▶ [Excerpts from a dataset]:
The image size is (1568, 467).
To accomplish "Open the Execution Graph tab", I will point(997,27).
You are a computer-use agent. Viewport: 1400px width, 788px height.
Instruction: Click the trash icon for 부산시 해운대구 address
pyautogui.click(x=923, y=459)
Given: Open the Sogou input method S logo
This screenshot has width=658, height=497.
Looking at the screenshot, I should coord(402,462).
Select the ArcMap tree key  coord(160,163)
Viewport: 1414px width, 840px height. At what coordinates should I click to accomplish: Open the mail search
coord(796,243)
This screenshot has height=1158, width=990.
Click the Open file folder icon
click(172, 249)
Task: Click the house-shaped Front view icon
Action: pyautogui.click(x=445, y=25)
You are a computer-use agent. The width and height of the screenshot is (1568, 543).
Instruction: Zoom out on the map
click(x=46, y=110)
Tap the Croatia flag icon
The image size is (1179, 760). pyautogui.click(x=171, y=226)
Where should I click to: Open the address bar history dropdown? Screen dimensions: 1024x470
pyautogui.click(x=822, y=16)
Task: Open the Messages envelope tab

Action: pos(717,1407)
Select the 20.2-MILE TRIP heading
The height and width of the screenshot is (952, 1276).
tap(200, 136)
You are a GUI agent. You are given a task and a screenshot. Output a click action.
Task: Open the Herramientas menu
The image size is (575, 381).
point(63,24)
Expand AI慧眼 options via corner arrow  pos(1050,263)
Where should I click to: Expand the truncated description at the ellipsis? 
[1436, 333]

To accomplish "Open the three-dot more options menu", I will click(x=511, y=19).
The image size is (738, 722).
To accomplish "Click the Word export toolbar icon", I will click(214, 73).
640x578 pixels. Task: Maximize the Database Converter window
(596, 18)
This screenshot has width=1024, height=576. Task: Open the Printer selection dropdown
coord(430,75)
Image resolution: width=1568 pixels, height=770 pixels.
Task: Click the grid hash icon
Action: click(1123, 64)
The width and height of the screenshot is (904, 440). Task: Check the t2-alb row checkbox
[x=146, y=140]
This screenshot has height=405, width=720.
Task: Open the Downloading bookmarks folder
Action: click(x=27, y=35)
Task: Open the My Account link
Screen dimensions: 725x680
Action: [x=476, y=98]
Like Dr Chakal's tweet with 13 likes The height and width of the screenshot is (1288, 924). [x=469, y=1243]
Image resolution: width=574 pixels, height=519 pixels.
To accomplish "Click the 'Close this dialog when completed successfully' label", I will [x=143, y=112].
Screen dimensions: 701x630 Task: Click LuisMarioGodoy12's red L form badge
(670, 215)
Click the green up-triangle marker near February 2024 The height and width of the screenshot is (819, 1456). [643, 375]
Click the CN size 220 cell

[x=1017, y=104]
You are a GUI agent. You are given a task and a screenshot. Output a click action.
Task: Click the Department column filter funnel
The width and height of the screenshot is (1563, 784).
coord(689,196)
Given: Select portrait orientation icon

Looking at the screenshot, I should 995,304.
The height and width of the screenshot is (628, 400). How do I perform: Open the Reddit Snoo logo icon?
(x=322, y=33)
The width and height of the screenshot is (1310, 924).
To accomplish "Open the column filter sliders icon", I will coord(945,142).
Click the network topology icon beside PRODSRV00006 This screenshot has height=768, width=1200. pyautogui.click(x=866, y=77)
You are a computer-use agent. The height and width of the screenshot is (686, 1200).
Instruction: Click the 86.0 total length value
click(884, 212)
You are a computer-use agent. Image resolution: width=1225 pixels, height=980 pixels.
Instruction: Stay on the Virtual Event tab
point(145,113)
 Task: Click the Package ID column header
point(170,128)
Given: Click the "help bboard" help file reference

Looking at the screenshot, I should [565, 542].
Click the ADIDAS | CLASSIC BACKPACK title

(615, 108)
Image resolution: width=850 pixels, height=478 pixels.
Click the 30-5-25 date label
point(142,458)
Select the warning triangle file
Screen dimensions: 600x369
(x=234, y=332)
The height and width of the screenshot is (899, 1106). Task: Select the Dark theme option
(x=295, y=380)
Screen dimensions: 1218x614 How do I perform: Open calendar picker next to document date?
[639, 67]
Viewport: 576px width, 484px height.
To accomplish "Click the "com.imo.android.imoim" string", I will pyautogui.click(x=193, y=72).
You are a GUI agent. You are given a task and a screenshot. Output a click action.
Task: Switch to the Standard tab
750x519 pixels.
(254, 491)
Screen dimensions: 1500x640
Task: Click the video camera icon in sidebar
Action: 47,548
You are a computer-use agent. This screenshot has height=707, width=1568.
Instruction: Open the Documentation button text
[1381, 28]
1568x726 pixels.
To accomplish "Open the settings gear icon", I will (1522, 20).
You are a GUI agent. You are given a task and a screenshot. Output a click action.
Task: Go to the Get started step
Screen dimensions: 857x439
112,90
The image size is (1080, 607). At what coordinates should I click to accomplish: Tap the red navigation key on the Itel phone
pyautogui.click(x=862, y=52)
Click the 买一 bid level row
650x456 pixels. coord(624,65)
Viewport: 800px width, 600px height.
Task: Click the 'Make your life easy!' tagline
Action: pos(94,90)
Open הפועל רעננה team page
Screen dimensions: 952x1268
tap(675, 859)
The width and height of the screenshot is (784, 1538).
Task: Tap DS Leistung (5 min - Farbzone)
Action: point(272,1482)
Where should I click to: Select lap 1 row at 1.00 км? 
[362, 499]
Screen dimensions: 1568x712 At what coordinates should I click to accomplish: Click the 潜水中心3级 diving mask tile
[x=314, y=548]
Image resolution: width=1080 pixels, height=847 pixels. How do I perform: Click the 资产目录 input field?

▶ [What needs to be done]: Lines in the records above that carry the word "input" are to be located and copied.

▶ [Expected output]:
Given: Open the Sogou input method S logo
Image resolution: width=1080 pixels, height=847 pixels. How do I perform: Click the 资产目录 input field?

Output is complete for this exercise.